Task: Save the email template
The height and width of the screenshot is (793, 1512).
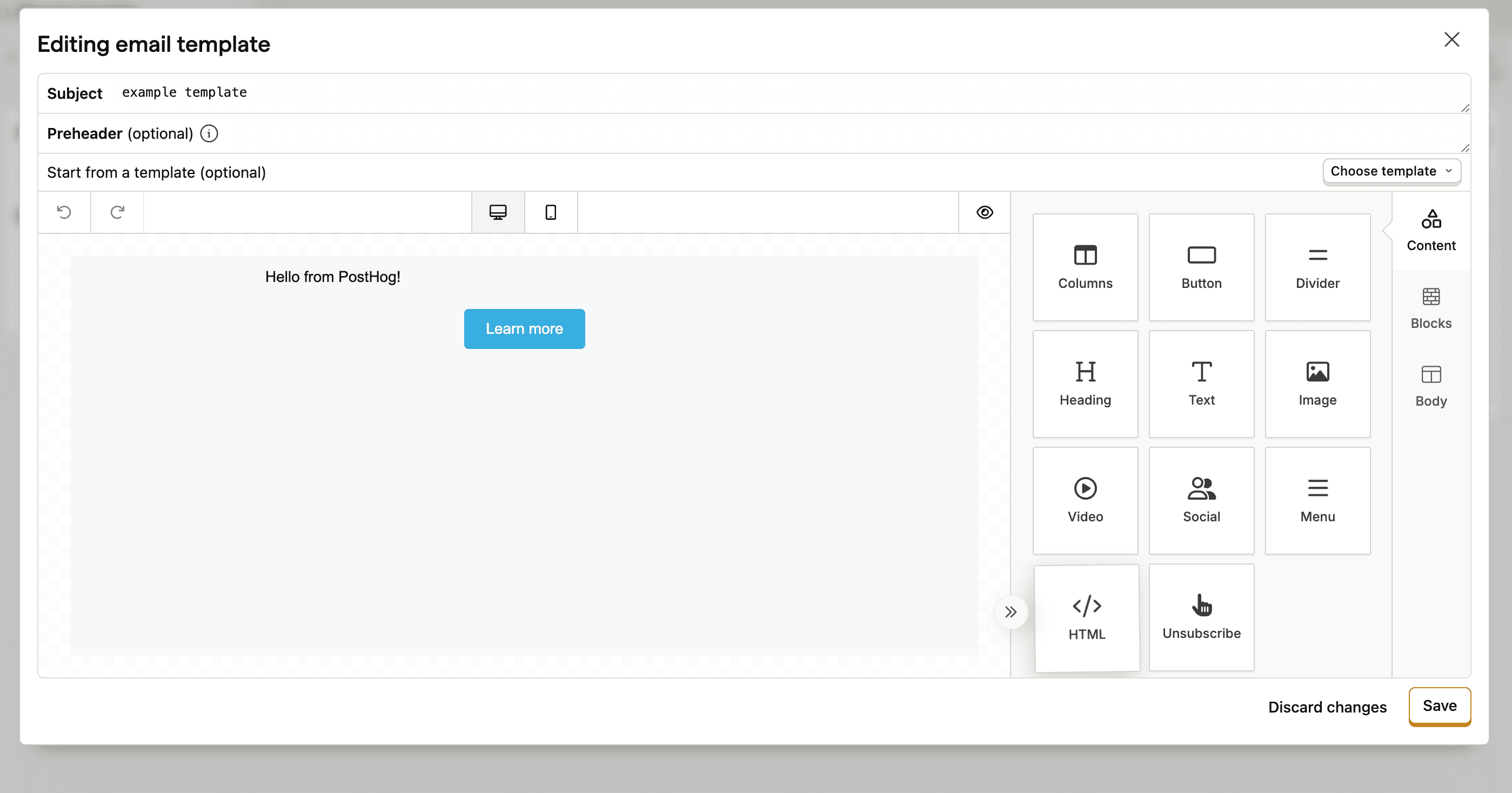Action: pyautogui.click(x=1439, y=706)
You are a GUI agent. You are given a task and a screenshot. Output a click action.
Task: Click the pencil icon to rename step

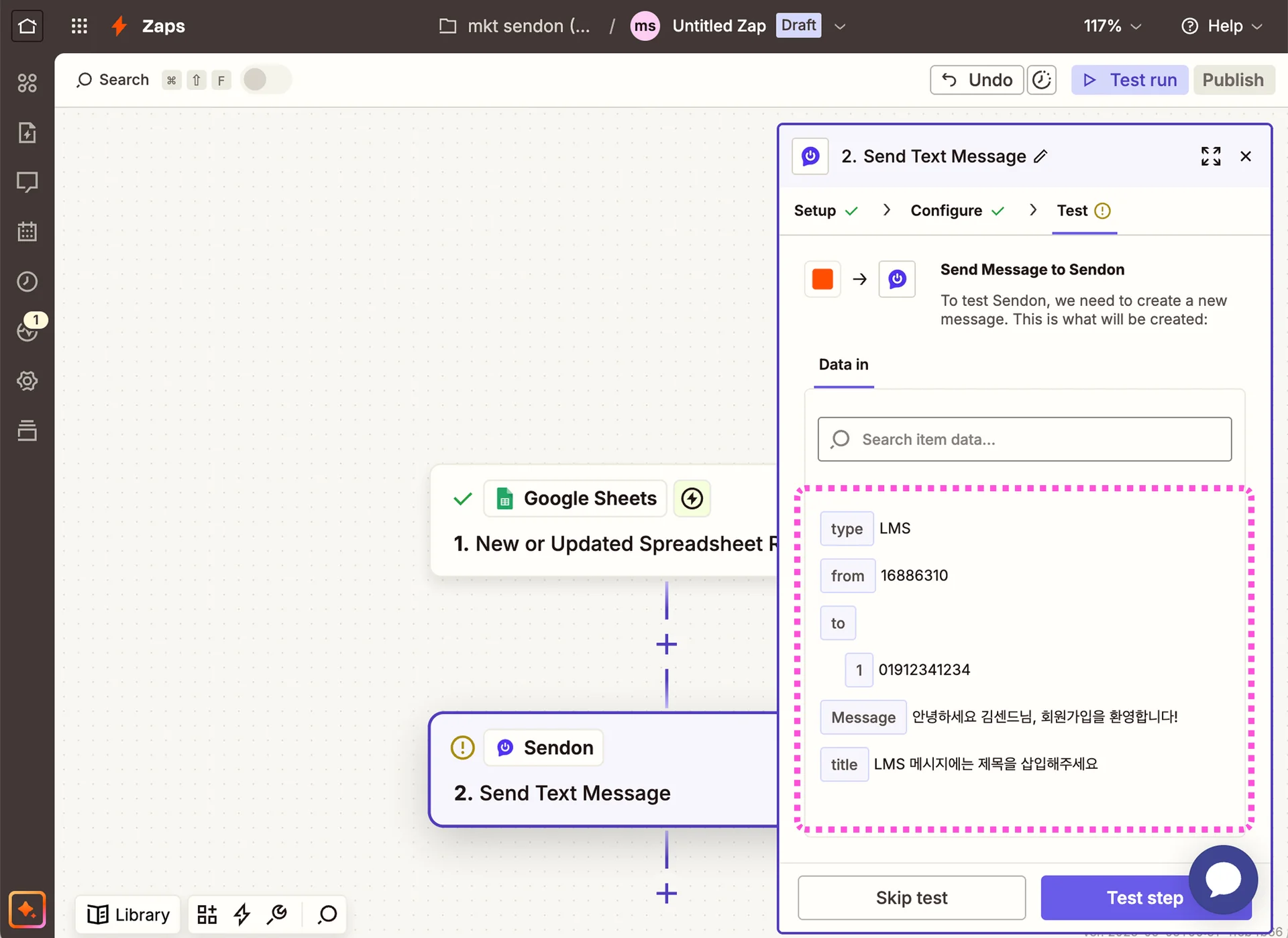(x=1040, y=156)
***
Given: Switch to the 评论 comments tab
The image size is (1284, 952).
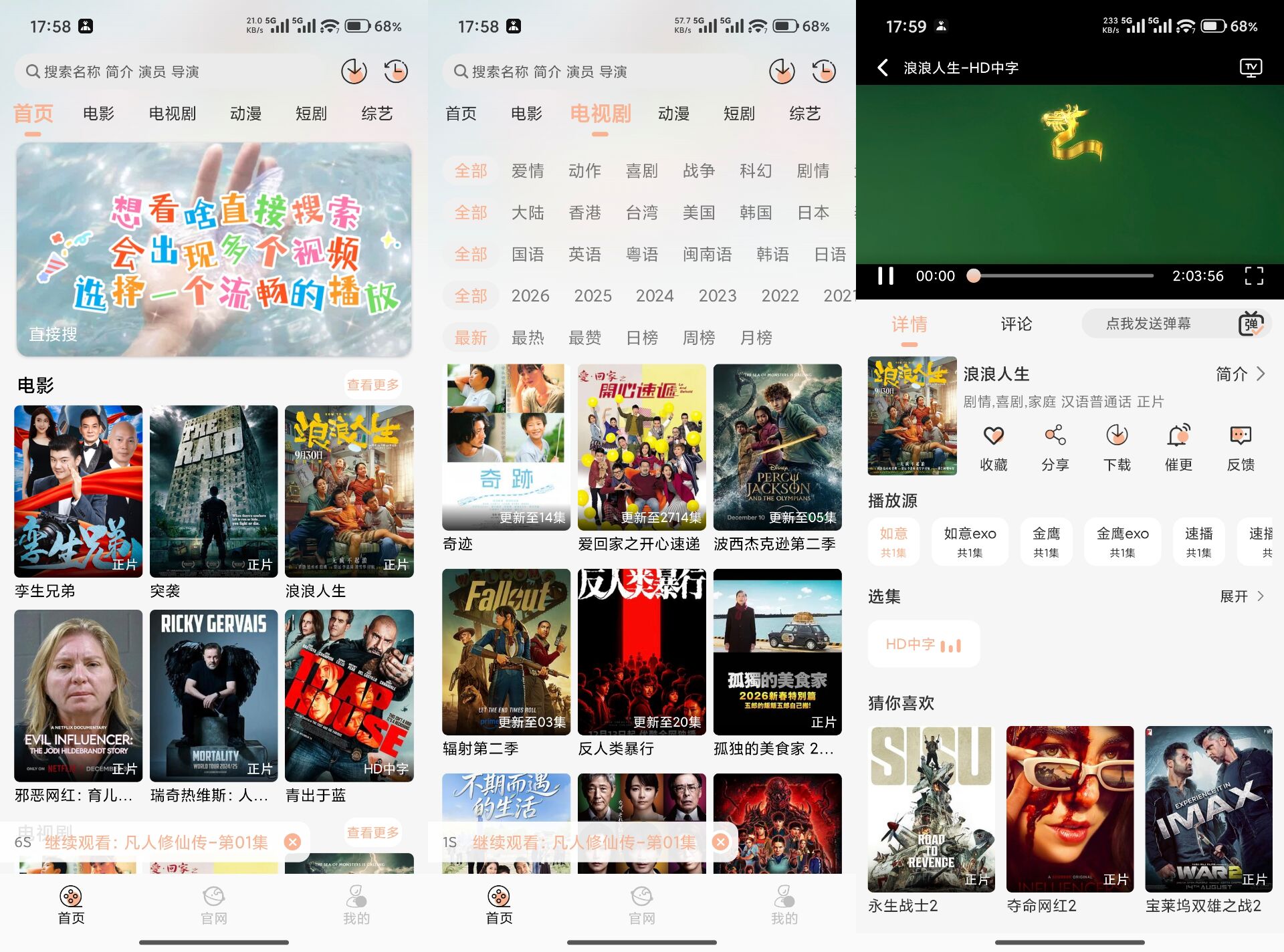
***
What the exercise asks:
Your answer must be the lines above from the one containing "Given: Switch to the 评论 comments tab" to the one containing "The image size is (1284, 952).", both included, restated word for word.

Written solution:
Given: Switch to the 评论 comments tab
The image size is (1284, 952).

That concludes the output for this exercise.